Audi's R18 sports prototype cars just got a new addition: an AMOLED digital rear view "mirror". They say that the AMOLED display was chosen because of the high density, excellent image quality and very fast response time - even at 330 km/h (92 meters per second) the image is still fluid, according to Audi. It's also quite light, in fact probably lighter than a traditional mirror.

A digital mirror also providers other advantages of course: it can display information (current gear, warnings, etc) and it also behaves better than a traditional mirror in bad weather. The camera is installed behind the antennas on the roof.

This is not the first time Audi uses OLEDs. Back in March Audi unveiled three new OLED-lighting based designs: rear lights and flashing turn indicators, a car covered with hundreds of triangular panels and the "swarm" which is an external OLED lighting based "display". The OLED panels in Audi's concepts were provided by Philips.

Posted: May 27,2012 by Ron Mertens


Audi is like BMW often first to implement new energi efficient technologies.

Audi was first to use many small white LED as front light and nowadays also in backlights.

If one or two LED stops to work it is no problem because the lamps is made of many so the rest of them work, that the big benefit for using many LED as light source.

Amoleds on flexible amorf polyamide substrate can make mirrors semi-transparent because amorf polyamide property is both higher glass temperature than crystalline polyamide and that it is transparent.Amoleds with no current on it´s subpixels and pixels make can make Amoled displays partially or totally transparent.

So, between too glass sheets an Amoled display on amorf polyamide can be partially or totally transparent.

In mirrors or windshield or rear window Amoled displays can be between too glass sheets and make the mirror,windshield or rear window with new properties.

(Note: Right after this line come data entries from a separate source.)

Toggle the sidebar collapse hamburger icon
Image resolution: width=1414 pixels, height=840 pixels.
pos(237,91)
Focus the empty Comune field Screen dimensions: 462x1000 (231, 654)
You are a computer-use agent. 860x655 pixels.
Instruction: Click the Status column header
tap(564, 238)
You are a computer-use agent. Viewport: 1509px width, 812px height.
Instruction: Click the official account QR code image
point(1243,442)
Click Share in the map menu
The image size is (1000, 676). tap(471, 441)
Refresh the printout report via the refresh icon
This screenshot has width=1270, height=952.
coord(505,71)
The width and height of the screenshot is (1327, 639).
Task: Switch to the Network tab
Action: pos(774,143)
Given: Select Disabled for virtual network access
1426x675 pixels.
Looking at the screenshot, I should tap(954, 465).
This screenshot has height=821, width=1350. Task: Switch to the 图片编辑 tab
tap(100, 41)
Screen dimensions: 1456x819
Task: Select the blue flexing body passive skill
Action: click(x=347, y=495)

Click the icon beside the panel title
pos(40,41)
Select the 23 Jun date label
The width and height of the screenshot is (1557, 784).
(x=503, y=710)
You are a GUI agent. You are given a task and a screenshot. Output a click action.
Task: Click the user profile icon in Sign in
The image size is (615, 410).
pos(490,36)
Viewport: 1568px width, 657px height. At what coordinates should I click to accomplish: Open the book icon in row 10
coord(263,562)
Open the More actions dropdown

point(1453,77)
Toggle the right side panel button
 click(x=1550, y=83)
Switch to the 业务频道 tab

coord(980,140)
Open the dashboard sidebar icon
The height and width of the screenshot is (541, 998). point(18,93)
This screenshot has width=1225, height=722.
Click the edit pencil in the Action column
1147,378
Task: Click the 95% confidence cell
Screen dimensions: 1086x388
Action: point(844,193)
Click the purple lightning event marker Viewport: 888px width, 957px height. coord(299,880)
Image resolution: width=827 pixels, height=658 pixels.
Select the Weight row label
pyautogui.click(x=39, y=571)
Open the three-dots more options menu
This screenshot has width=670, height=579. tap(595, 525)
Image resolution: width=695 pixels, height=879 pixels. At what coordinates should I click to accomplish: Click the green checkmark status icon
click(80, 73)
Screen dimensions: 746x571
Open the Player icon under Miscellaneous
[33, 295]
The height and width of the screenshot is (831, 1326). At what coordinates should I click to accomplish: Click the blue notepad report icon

There are two major problems if you want to include OLED displays in the windshield: 1) The eyes of the driver have to switch focus from the road to the OLED display because the image distance is different. That may not sound like a big deal at first, but if you think about HUDs this is actually likely to be a deal breaker. 2) Windshields crack rather easily and if the windshield includes a display the normal curing procedure for minor cracks could not be used anymore as it uses UV and/or temperature treatment which would kill the OLED. Add to that the cost increase for the windshield and lifetime issues and you have a problem. Those are the reasons why most car manufacturers seem to favor projector solutions. With these you can create images that do not require re-focusing of the eye and you keep the projector unit seperate from the windshield so repairs are still possible. Now for in-car displays like the one actually present in this article things are different. Here OLEDs are in fact likely to play a part in the future.